Peddling toward the chalk line with both fists still up,
Coleman waited, chest heaving and nostrils flaring. He could feel his right eye
swelling shut as sweat dripped from his forehead to his nose and down the length
of his chin. He swiped at it, smearing blood from his nose, and awaited the
verdict.

The crowd counted down in unison.

When Iron Fist didn’t rise, he knew he’d won.

The umpire pointed at Coleman. “Here be the champion of this
here quarter! The next and last quarter is set to begin with new opponents in
fifteen minutes. So place your bets, gents!”

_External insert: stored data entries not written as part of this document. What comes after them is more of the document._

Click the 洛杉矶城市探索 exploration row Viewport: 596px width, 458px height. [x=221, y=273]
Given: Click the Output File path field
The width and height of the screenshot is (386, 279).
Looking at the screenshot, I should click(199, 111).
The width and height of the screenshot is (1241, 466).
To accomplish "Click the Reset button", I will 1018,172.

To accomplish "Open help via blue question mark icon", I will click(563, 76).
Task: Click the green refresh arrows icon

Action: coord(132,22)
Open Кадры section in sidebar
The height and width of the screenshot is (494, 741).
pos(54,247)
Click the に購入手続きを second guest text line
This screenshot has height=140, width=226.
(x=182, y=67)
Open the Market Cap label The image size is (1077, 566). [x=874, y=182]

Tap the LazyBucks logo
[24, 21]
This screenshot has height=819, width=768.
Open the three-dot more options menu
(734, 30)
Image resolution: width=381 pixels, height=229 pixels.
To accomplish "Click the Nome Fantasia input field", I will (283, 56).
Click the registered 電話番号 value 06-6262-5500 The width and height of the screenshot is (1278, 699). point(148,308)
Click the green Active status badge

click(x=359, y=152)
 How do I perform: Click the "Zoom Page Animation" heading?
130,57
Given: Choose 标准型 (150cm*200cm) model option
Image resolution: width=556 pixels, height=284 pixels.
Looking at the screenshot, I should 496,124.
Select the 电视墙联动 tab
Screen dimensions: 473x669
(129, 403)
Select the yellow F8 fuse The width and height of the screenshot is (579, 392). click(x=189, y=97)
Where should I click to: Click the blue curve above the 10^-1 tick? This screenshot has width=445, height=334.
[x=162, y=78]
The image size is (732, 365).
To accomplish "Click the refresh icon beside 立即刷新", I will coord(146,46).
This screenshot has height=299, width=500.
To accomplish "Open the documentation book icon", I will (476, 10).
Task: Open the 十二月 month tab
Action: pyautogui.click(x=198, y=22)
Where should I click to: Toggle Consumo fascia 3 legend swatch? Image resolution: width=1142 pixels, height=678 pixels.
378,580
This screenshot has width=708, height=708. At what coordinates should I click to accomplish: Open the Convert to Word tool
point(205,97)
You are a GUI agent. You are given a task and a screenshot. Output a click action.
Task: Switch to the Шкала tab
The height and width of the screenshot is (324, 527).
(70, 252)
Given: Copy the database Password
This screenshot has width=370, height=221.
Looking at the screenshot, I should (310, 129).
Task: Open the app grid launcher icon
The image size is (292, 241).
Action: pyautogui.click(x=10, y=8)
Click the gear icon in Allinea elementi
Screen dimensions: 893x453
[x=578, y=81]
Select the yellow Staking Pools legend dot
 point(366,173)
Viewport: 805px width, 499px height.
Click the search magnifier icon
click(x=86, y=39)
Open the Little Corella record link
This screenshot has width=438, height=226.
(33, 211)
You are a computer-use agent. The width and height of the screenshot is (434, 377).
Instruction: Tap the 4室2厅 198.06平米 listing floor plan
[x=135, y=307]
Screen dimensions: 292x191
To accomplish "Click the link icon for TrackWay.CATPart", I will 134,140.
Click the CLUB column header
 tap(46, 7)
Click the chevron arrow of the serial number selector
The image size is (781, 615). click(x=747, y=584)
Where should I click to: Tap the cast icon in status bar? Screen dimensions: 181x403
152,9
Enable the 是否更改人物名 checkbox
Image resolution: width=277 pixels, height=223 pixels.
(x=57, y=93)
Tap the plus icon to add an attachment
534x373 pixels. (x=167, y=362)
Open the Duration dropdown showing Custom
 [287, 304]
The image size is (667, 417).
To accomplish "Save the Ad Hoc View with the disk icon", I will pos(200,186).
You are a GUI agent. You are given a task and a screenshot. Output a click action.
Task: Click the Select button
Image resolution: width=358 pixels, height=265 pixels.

Coleman sometimes felt like he was cattle. No one ever even
announced his name when he won. But that was street fighting for you. It was
about money and blood. Nothing more.

In a blur of shouts and the waving of hats in the dust-ridden
summer heat, Coleman dropped his arms, spit out the acrid blood that had
gathered in his mouth and staggered over to the side fence where his earnings
waited. Stanley, who always assisted Coleman in coordinating his street fights
at fifty cents a piece, tsked, his unkempt whiskers shifting against his round
face. “Why the hell do you keep doin’ these measly dollar street fights? You’re
not gettin’ any younger, you know. In fact, most boxers your age are not only
retired but dead.”

“I appreciate the confidence, Stanley.”

“You need to cease runnin’ out on the investors I bring and
take on bigger fights over on Staten Island, is what. Because it’s breakin’ you.
And it’s breakin’ me. I can’t make a livin’ at fifty cents a fight.”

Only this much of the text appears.